#### Goal:
Rename "Press" to "Media" wherever it occurs in the entries below, changing nothing else. Omit the picture lines from your answer.

>> START Stored data

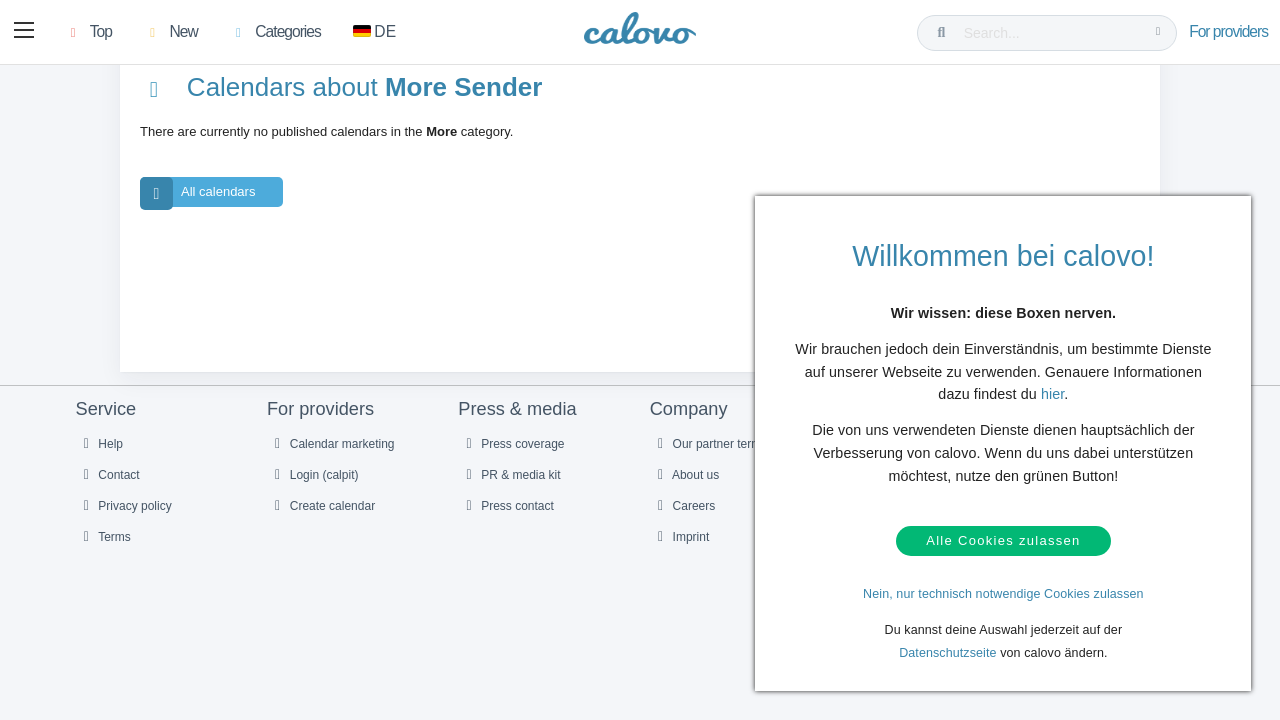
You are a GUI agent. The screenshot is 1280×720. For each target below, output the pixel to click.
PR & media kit (510, 488)
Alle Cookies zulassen (1003, 537)
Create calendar (322, 519)
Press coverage (512, 457)
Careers (684, 519)
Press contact (507, 519)
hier (1052, 387)
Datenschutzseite (948, 653)
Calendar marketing (332, 457)
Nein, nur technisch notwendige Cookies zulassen (1003, 594)
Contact (109, 488)
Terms (104, 550)
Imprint (681, 550)
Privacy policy (125, 519)
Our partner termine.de (723, 457)
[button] (26, 33)
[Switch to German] (378, 33)
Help (101, 457)
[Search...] (1051, 33)
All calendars (197, 206)
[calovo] (640, 34)
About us (686, 488)
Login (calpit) (314, 488)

>> END Stored data

#### Task result:
You are a GUI agent. The screenshot is 1280×720. For each target below, output the pixel to click.
PR & media kit (510, 488)
Alle Cookies zulassen (1003, 537)
Create calendar (322, 519)
Media coverage (512, 457)
Careers (684, 519)
Media contact (507, 519)
hier (1052, 387)
Datenschutzseite (948, 653)
Calendar marketing (332, 457)
Nein, nur technisch notwendige Cookies zulassen (1003, 594)
Contact (109, 488)
Terms (104, 550)
Imprint (681, 550)
Privacy policy (125, 519)
Our partner termine.de (723, 457)
[button] (26, 33)
[Switch to German] (378, 33)
Help (101, 457)
[Search...] (1051, 33)
All calendars (197, 206)
[calovo] (640, 34)
About us (686, 488)
Login (calpit) (314, 488)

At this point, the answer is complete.